What you are asked to do: All that is needed is the listing, transcribed exactly and in full.

Records provided:
================

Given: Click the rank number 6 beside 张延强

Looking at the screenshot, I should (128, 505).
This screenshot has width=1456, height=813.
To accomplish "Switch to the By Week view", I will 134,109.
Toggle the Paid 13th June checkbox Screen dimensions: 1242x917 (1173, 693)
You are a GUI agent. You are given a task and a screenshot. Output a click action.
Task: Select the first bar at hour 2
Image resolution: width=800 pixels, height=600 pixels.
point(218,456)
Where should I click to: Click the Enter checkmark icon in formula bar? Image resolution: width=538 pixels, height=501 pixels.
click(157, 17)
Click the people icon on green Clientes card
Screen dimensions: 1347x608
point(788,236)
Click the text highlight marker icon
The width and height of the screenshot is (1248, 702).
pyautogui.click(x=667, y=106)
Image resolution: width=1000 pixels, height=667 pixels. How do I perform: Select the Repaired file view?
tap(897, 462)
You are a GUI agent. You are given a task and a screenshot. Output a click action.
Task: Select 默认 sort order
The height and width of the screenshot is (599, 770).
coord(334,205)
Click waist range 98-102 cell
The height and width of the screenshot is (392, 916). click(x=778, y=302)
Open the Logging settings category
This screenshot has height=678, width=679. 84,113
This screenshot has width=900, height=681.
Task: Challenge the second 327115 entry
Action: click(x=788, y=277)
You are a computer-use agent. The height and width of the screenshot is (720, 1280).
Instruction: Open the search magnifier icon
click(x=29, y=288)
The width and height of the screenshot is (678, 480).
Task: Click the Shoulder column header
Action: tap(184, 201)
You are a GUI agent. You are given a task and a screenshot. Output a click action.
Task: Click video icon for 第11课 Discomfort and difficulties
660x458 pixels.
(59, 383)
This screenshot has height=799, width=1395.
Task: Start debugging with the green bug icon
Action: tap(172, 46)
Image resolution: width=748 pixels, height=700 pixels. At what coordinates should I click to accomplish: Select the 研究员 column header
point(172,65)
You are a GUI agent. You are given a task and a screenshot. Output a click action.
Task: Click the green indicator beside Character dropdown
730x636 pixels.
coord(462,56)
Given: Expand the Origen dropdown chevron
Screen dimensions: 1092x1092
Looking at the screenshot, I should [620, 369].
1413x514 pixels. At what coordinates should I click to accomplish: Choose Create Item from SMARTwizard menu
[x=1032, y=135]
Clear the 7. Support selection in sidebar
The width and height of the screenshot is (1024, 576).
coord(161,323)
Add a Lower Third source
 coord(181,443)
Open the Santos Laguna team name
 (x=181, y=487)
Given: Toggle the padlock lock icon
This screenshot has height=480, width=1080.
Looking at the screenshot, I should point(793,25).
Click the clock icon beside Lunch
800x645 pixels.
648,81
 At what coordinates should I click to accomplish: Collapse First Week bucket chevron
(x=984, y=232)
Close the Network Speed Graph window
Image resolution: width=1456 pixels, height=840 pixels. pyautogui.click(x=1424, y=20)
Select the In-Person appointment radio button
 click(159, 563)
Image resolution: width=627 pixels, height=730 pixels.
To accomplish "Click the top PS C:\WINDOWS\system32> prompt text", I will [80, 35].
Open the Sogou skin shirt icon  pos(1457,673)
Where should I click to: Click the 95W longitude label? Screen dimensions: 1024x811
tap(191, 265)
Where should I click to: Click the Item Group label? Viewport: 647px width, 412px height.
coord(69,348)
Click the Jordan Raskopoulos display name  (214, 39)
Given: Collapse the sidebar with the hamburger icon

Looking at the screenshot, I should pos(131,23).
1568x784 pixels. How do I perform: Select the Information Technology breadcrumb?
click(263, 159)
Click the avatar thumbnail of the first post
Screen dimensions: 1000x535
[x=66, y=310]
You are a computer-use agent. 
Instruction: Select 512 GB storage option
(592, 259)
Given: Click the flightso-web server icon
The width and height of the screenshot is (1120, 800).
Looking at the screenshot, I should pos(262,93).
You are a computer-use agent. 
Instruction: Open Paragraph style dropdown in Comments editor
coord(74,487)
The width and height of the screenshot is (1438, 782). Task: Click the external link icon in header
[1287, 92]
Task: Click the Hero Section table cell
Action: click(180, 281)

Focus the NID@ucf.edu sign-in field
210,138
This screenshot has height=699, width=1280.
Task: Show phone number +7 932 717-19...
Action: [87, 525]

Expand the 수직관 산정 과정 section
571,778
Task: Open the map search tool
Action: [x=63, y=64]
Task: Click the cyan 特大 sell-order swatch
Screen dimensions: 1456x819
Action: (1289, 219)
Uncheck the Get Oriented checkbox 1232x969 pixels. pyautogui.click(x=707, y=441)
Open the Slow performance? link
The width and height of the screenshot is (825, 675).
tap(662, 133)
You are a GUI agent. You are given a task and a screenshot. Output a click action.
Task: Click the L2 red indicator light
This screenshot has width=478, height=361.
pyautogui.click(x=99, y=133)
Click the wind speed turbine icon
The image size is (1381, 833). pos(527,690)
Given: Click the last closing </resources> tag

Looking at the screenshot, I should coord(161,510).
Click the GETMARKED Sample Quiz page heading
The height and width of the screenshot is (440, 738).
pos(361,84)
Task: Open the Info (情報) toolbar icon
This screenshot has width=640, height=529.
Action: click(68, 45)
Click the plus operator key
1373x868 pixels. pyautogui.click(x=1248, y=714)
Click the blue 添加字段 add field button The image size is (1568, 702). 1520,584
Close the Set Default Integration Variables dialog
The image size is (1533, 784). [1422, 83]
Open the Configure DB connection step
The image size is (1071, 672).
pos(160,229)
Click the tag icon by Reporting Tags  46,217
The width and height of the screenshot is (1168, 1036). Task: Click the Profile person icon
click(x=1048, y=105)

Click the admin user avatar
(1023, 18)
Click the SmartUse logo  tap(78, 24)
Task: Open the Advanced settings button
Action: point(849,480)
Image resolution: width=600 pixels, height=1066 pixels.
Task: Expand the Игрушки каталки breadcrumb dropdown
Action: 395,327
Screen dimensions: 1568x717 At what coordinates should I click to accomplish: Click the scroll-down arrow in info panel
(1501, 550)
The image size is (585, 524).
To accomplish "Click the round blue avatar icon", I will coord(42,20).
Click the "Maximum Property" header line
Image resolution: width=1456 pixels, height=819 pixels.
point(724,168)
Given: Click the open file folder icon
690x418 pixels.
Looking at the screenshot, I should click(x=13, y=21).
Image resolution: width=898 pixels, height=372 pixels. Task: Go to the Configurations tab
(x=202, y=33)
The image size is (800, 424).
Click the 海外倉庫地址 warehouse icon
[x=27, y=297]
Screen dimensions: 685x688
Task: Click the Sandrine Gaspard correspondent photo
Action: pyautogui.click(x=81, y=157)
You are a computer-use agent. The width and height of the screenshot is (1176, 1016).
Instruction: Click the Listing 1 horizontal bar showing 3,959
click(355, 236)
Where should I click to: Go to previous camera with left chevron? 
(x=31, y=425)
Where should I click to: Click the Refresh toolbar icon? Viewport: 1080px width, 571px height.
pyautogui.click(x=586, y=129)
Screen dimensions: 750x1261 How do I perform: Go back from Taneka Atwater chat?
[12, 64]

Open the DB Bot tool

================

Result of this exercise:
Given: Click the rank number 6 beside 张延强

Looking at the screenshot, I should (128, 505).
This screenshot has width=1456, height=813.
To accomplish "Switch to the By Week view", I will 134,109.
Toggle the Paid 13th June checkbox Screen dimensions: 1242x917 (1173, 693)
You are a GUI agent. You are given a task and a screenshot. Output a click action.
Task: Select the first bar at hour 2
Image resolution: width=800 pixels, height=600 pixels.
point(218,456)
Where should I click to: Click the Enter checkmark icon in formula bar? Image resolution: width=538 pixels, height=501 pixels.
click(157, 17)
Click the people icon on green Clientes card
Screen dimensions: 1347x608
point(788,236)
Click the text highlight marker icon
The width and height of the screenshot is (1248, 702).
pyautogui.click(x=667, y=106)
Image resolution: width=1000 pixels, height=667 pixels. How do I perform: Select the Repaired file view?
tap(897, 462)
You are a GUI agent. You are given a task and a screenshot. Output a click action.
Task: Select 默认 sort order
The height and width of the screenshot is (599, 770).
coord(334,205)
Click waist range 98-102 cell
The height and width of the screenshot is (392, 916). click(x=778, y=302)
Open the Logging settings category
This screenshot has height=678, width=679. 84,113
This screenshot has width=900, height=681.
Task: Challenge the second 327115 entry
Action: click(x=788, y=277)
You are a computer-use agent. The height and width of the screenshot is (720, 1280).
Instruction: Open the search magnifier icon
click(x=29, y=288)
The width and height of the screenshot is (678, 480).
Task: Click the Shoulder column header
Action: tap(184, 201)
You are a GUI agent. You are given a task and a screenshot. Output a click action.
Task: Click video icon for 第11课 Discomfort and difficulties
660x458 pixels.
(59, 383)
This screenshot has height=799, width=1395.
Task: Start debugging with the green bug icon
Action: tap(172, 46)
Image resolution: width=748 pixels, height=700 pixels. At what coordinates should I click to accomplish: Select the 研究员 column header
point(172,65)
You are a GUI agent. You are given a task and a screenshot. Output a click action.
Task: Click the green indicator beside Character dropdown
730x636 pixels.
coord(462,56)
Given: Expand the Origen dropdown chevron
Screen dimensions: 1092x1092
Looking at the screenshot, I should [620, 369].
1413x514 pixels. At what coordinates should I click to accomplish: Choose Create Item from SMARTwizard menu
[x=1032, y=135]
Clear the 7. Support selection in sidebar
The width and height of the screenshot is (1024, 576).
coord(161,323)
Add a Lower Third source
 coord(181,443)
Open the Santos Laguna team name
 (x=181, y=487)
Given: Toggle the padlock lock icon
This screenshot has height=480, width=1080.
Looking at the screenshot, I should point(793,25).
Click the clock icon beside Lunch
800x645 pixels.
648,81
 At what coordinates should I click to accomplish: Collapse First Week bucket chevron
(x=984, y=232)
Close the Network Speed Graph window
Image resolution: width=1456 pixels, height=840 pixels. pyautogui.click(x=1424, y=20)
Select the In-Person appointment radio button
 click(159, 563)
Image resolution: width=627 pixels, height=730 pixels.
To accomplish "Click the top PS C:\WINDOWS\system32> prompt text", I will [80, 35].
Open the Sogou skin shirt icon  pos(1457,673)
Where should I click to: Click the 95W longitude label? Screen dimensions: 1024x811
tap(191, 265)
Where should I click to: Click the Item Group label? Viewport: 647px width, 412px height.
coord(69,348)
Click the Jordan Raskopoulos display name  (214, 39)
Given: Collapse the sidebar with the hamburger icon

Looking at the screenshot, I should pos(131,23).
1568x784 pixels. How do I perform: Select the Information Technology breadcrumb?
click(263, 159)
Click the avatar thumbnail of the first post
Screen dimensions: 1000x535
[x=66, y=310]
You are a computer-use agent. 
Instruction: Select 512 GB storage option
(592, 259)
Given: Click the flightso-web server icon
The width and height of the screenshot is (1120, 800).
Looking at the screenshot, I should pos(262,93).
You are a computer-use agent. 
Instruction: Open Paragraph style dropdown in Comments editor
coord(74,487)
The width and height of the screenshot is (1438, 782). Task: Click the external link icon in header
[1287, 92]
Task: Click the Hero Section table cell
Action: click(180, 281)

Focus the NID@ucf.edu sign-in field
210,138
This screenshot has height=699, width=1280.
Task: Show phone number +7 932 717-19...
Action: [87, 525]

Expand the 수직관 산정 과정 section
571,778
Task: Open the map search tool
Action: [x=63, y=64]
Task: Click the cyan 特大 sell-order swatch
Screen dimensions: 1456x819
Action: (1289, 219)
Uncheck the Get Oriented checkbox 1232x969 pixels. pyautogui.click(x=707, y=441)
Open the Slow performance? link
The width and height of the screenshot is (825, 675).
tap(662, 133)
You are a GUI agent. You are given a task and a screenshot. Output a click action.
Task: Click the L2 red indicator light
This screenshot has width=478, height=361.
pyautogui.click(x=99, y=133)
Click the wind speed turbine icon
The image size is (1381, 833). pos(527,690)
Given: Click the last closing </resources> tag

Looking at the screenshot, I should coord(161,510).
Click the GETMARKED Sample Quiz page heading
The height and width of the screenshot is (440, 738).
pos(361,84)
Task: Open the Info (情報) toolbar icon
This screenshot has width=640, height=529.
Action: click(68, 45)
Click the plus operator key
1373x868 pixels. pyautogui.click(x=1248, y=714)
Click the blue 添加字段 add field button The image size is (1568, 702). 1520,584
Close the Set Default Integration Variables dialog
The image size is (1533, 784). [1422, 83]
Open the Configure DB connection step
The image size is (1071, 672).
pos(160,229)
Click the tag icon by Reporting Tags  46,217
The width and height of the screenshot is (1168, 1036). Task: Click the Profile person icon
click(x=1048, y=105)

Click the admin user avatar
(1023, 18)
Click the SmartUse logo  tap(78, 24)
Task: Open the Advanced settings button
Action: point(849,480)
Image resolution: width=600 pixels, height=1066 pixels.
Task: Expand the Игрушки каталки breadcrumb dropdown
Action: 395,327
Screen dimensions: 1568x717 At what coordinates should I click to accomplish: Click the scroll-down arrow in info panel
(1501, 550)
The image size is (585, 524).
To accomplish "Click the round blue avatar icon", I will coord(42,20).
Click the "Maximum Property" header line
Image resolution: width=1456 pixels, height=819 pixels.
point(724,168)
Given: Click the open file folder icon
690x418 pixels.
Looking at the screenshot, I should click(x=13, y=21).
Image resolution: width=898 pixels, height=372 pixels. Task: Go to the Configurations tab
(x=202, y=33)
The image size is (800, 424).
Click the 海外倉庫地址 warehouse icon
[x=27, y=297]
Screen dimensions: 685x688
Task: Click the Sandrine Gaspard correspondent photo
Action: pyautogui.click(x=81, y=157)
You are a computer-use agent. The width and height of the screenshot is (1176, 1016).
Instruction: Click the Listing 1 horizontal bar showing 3,959
click(355, 236)
Where should I click to: Go to previous camera with left chevron? 
(x=31, y=425)
Where should I click to: Click the Refresh toolbar icon? Viewport: 1080px width, 571px height.
pyautogui.click(x=586, y=129)
Screen dimensions: 750x1261 How do I perform: Go back from Taneka Atwater chat?
[12, 64]

Open the DB Bot tool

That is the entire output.